- _Written request_: Shift every click coordinate in the answers up by 68 and write out again the part of the material that opens with the line containing "You are a GUI" and closes with the line containing "At what coordinates", requests included. Copy only that part and leave the pictures out.

- _Data lines_:
↓↓↓

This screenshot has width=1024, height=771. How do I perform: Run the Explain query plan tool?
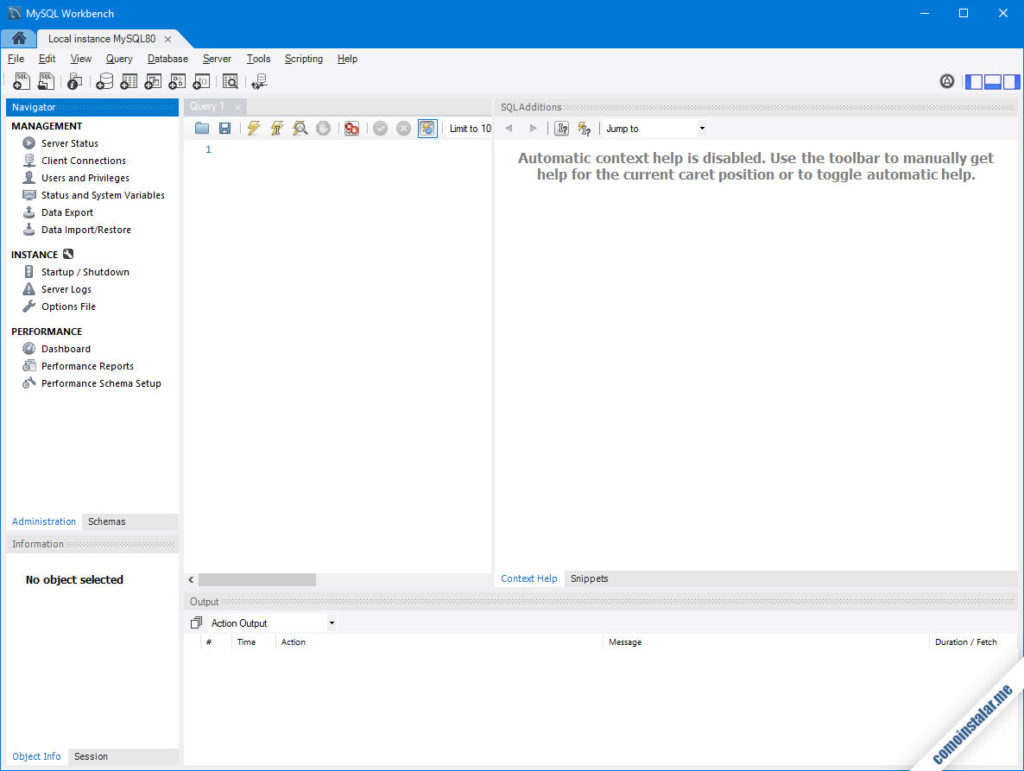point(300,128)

↑↑↑
↓↓↓

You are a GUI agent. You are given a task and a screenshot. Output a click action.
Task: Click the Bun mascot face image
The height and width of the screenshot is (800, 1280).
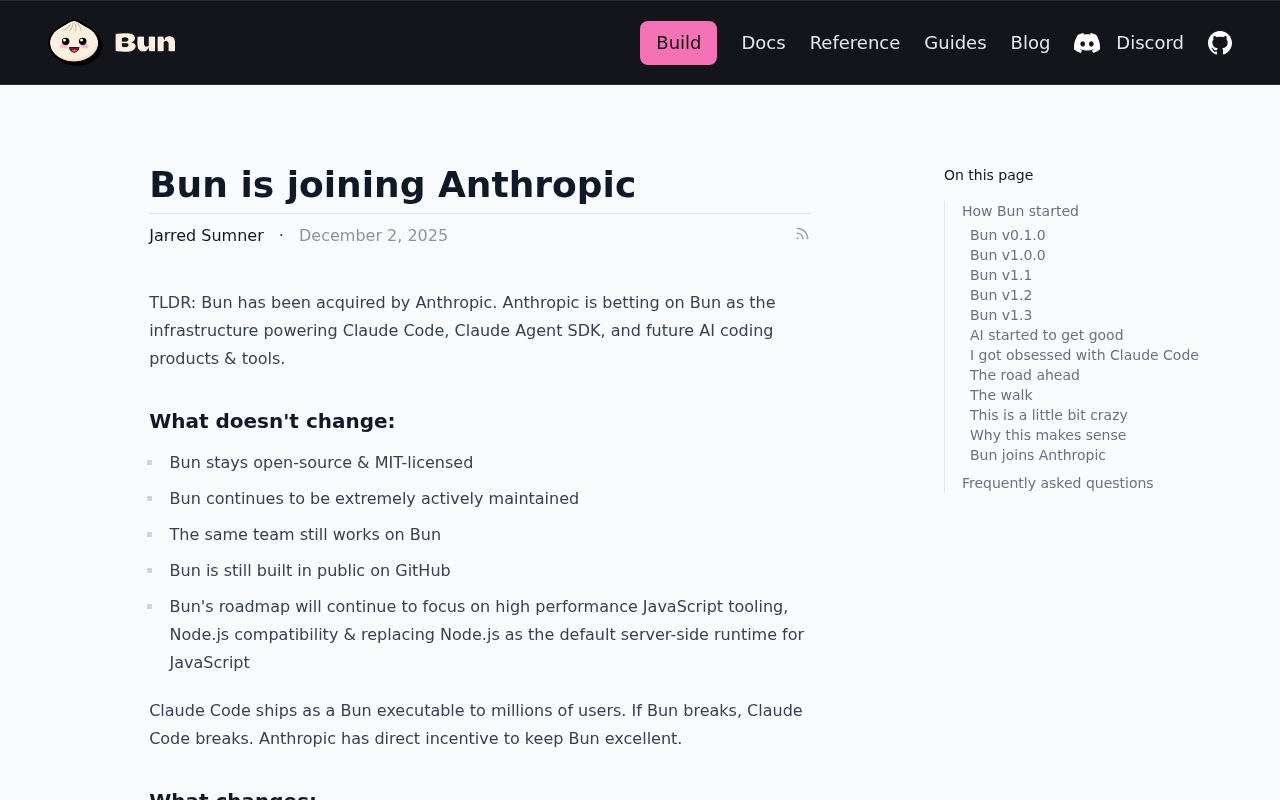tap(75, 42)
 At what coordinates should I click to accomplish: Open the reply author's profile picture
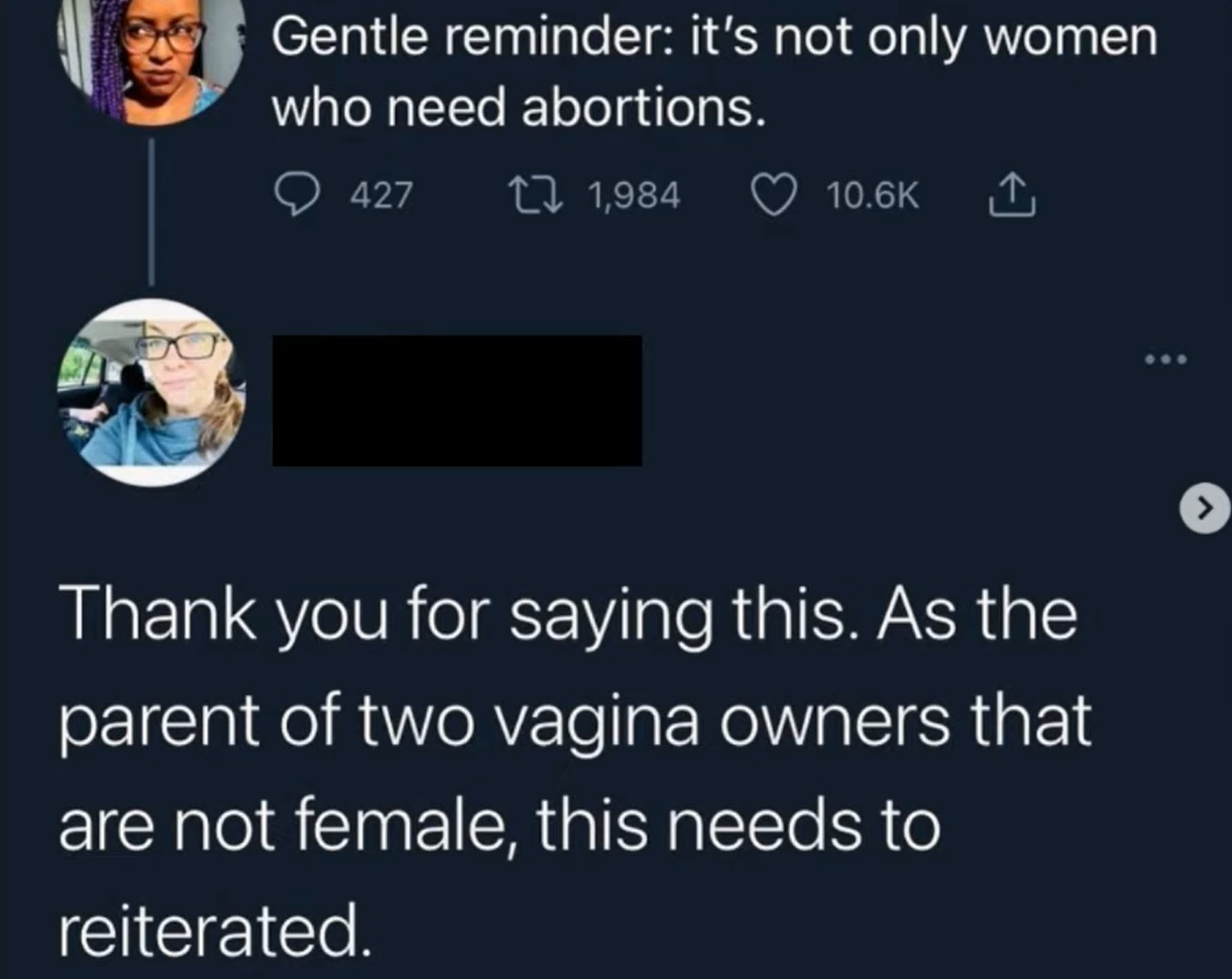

↑↑↑
↓↓↓

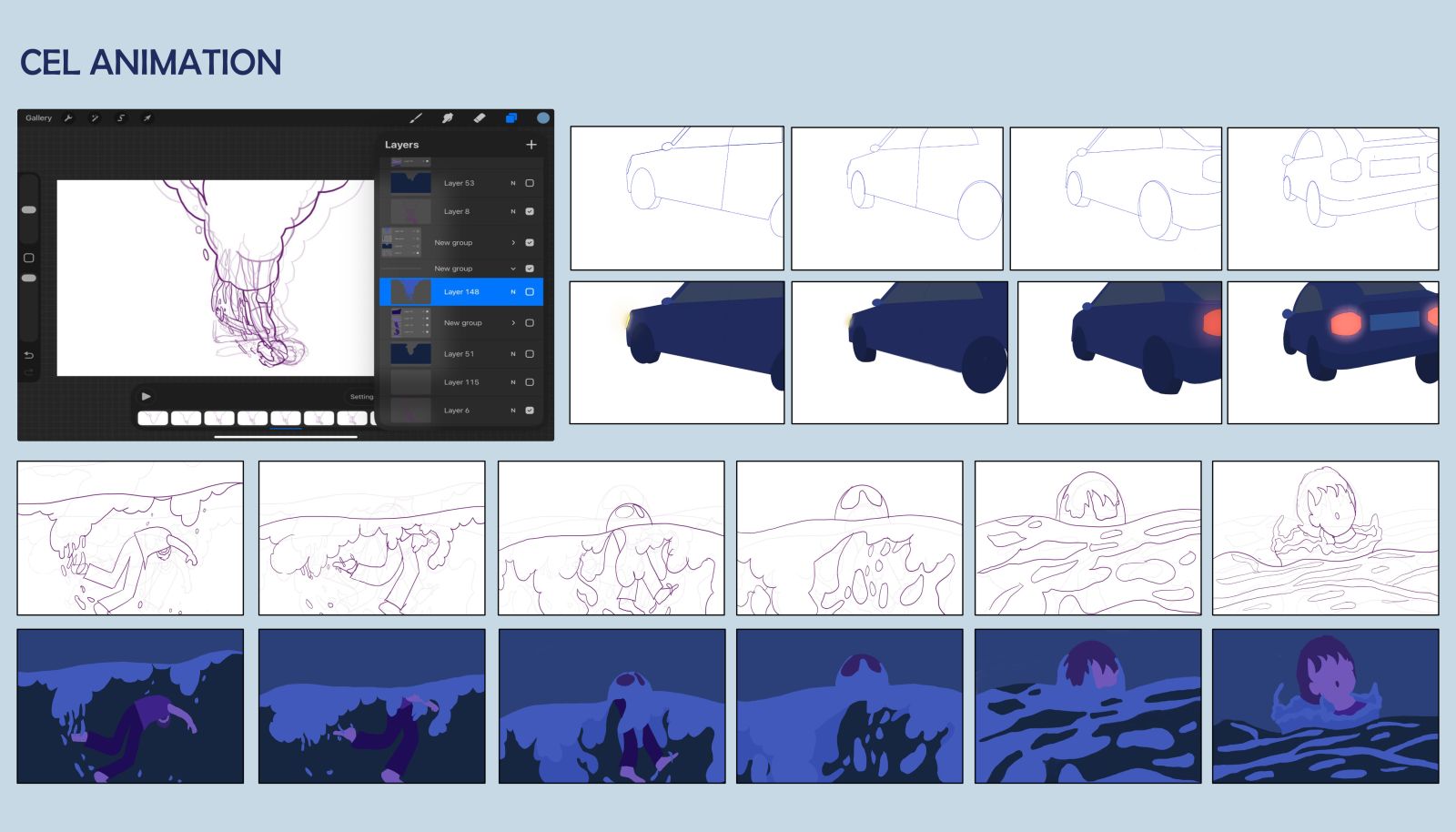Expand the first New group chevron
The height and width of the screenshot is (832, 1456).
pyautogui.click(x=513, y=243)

↑↑↑

- _Answer below_:
You are a GUI agent. You are given a task and a screenshot. Output a click action.
Task: Click the Bun mascot face image
The height and width of the screenshot is (800, 1280).
tap(143, 110)
 At what coordinates should I click to accomplish: Open the reply author's profile picture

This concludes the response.